¿Qué tiene que ver el evangelio con la política? ¿Cuál debería ser el papel de los cristianos en la sociedad? ¿Es posible participar en la vida pública sin caer en la polarización ni tratar de imponer nuestras convicciones?
En este episodio conversamos sobre Discípulos y ciudadanos, un libro nacido de un programa formativo de tres años desarrollado dentro del Verano GBU. A través de la Biblia, la historia de la Iglesia y la práctica política, el proyecto busca ayudarnos a pensar en nuestra participación en la sociedad como discípulos de Jesús.

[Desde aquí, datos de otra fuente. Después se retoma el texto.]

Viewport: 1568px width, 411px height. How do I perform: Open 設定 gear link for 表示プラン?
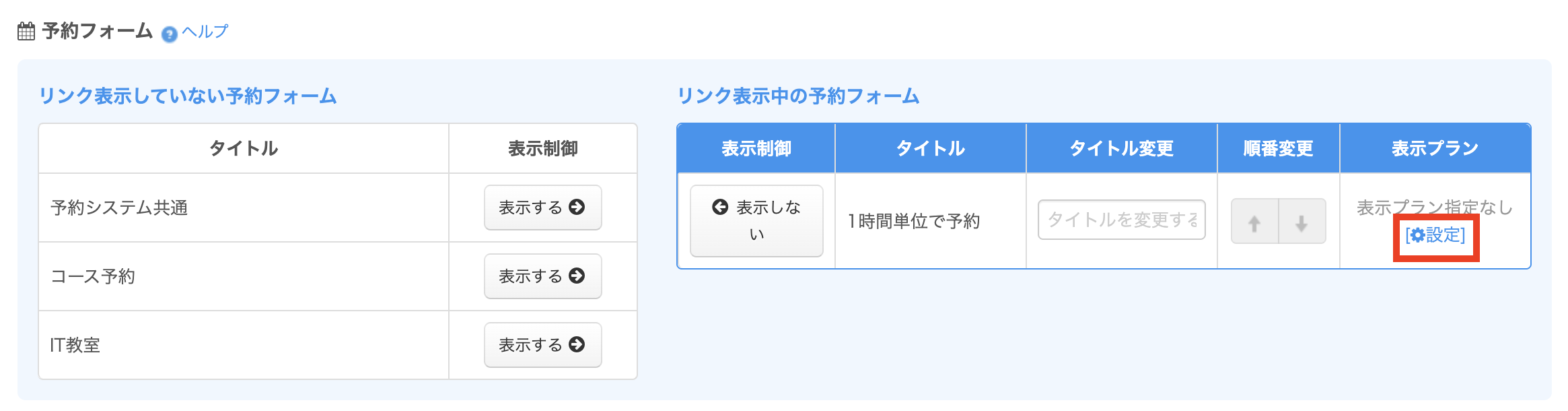[x=1435, y=235]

Hablamos de cómo el cristianismo transformó el Imperio romano no mediante la conquista del poder, sino cambiando las relaciones entre las personas; de la dignidad de todo ser humano por ser hecho a imagen de Dios; de la tensión bíblica entre respetar las instituciones y desconfiar de su capacidad para traer el Reino; y de figuras como Daniel, Ester, Nehemías o William Wilberforce.
La conversación plantea también un reto especialmente relevante en una sociedad polarizada: los cristianos estamos llamados a participar, construir puentes y ser agentes de reconciliación y bendición. Una participación que comienza mucho antes de depositar un voto: en nuestro trabajo, nuestros barrios, la cultura, las asociaciones y los movimientos ciudadanos.

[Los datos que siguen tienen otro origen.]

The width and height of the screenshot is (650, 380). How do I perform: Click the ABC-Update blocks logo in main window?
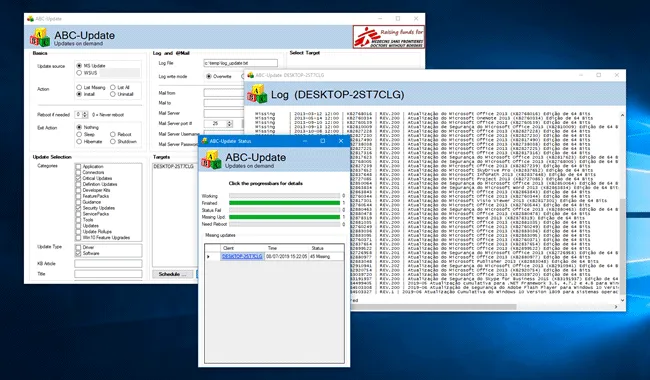click(39, 37)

Jerusalén nunca será Babilonia y Babilonia nunca será Jerusalén. Pero Jerusalén está llamada a estar presente en Babilonia, buscando activamente el bien de la ciudad a la que ha sido enviada.
Porque si Jesús es Señor de todo, la política —desde las pequeñas relaciones cotidianas hasta las instituciones— no queda fuera de su señorío.